Her Grace clucked her tongue and tossed her glance at the ceiling.

“Now tell me, Chloe,” she said, “do you love this rogue of a grandson of mine? He claims that all his ability to love was left behind on the battlefield when he almost lost his life too, but I say that is so much nonsense and all he needed was to meet the right woman.”

“I am deeply honored by Lord Berwick’s offer, Your Grace,” Miss Muirhead said. “I shall do my very best to make him comfortable and . . . and h-happy.”

The duchess patted her hand, which she had taken in both her own.

“Of course you are honored,” she said. “What girl would not be when a future duchess’s title is dangled before her? I can remember how
I
felt. I would have had to be
very
averse to His Grace’s person to have found the courage to say no. Fortunately I was not averse at all. Quite the contrary. You are right, though, to avoid answering my question about loving Ralph. That is a private admission to be made when the two of you are alone together.”

The duke harrumphed again. “I think the occasion calls for champagne,” he said. “Have Weller send some up to the drawing room, Berwick. And have him send Bentley to help me up there. No, forget that. You can give me
your
arm since I daresay your betrothed can get
herself up the stairs without needing to lean upon you.
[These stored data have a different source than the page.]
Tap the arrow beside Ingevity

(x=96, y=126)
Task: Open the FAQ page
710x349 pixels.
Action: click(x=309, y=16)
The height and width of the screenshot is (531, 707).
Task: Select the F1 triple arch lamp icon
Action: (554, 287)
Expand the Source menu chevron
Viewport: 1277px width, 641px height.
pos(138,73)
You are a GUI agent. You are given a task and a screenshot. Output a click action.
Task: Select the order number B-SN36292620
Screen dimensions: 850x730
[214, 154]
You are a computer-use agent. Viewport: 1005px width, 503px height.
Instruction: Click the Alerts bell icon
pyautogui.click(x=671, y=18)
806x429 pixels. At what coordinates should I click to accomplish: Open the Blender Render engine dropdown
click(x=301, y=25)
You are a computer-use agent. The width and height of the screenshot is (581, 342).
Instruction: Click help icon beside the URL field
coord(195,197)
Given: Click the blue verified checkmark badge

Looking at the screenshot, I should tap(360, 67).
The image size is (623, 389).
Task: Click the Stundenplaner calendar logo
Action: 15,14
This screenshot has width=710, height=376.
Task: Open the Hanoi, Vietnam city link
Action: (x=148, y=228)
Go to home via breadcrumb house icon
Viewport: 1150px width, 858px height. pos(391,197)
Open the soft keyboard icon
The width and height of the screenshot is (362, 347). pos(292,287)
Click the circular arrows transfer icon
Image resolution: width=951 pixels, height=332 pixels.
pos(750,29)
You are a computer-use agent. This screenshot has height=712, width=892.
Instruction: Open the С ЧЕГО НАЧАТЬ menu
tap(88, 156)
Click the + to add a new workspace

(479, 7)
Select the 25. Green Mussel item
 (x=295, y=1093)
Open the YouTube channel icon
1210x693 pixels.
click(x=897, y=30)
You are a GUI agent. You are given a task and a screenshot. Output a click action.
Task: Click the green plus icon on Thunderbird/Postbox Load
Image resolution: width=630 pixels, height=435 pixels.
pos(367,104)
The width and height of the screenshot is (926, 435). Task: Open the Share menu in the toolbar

And tell Weller that if that quack should come within the hour, he can wait and kick his heels in the hall.”

“Yes, champagne in the drawing room,” the duchess agreed. “We have a betrothal to celebrate and a
wedding
to discuss. Give me your arm, Chloe, if you please. And Ralph, tell Weller that he is to come and inform
me
the very minute Dr. Gregg arrives.”

No, Ralph thought, he had not made a mistake. His announcement had distracted his grandmother in a positive way. And it had taken some of the focus of attention away from his grandfather, who had rallied, though he still looked far from well.

6

T
he first fence had been cleared without mishap. Ralph was less hopeful about the second. Weller had brought the champagne to the drawing room and poured them each a glass before withdrawing. Ralph broached the subject of the wedding before his grandfather could propose a toast.

“I think it best that we marry as soon as possible and with no fuss,” he said. “I have brought a special license with me.”

“A special license?”
The duke was clearly outraged. His bushy white eyebrows met above the bridge of his nose. “You are suggesting a havey-cavey wedding for the Earl of Berwick, boy? It is out of the question. The eldest male of the line has always had the grandest of grand weddings in London at St. George’s, Hanover Square, with the whole of the
ton
in attendance. Even some of the royals usually put in an appearance.”

“And a grand wedding breakfast always follows at Stockwood House,” the duchess added. “It is what
we
had, and it is what your mother and father had, Ralph. However . . .”

Miss Muirhead’s pale complexion had turned paler, Ralph saw when he glanced at her. His grandmother’s eyes were resting upon His Grace, and she looked troubled again.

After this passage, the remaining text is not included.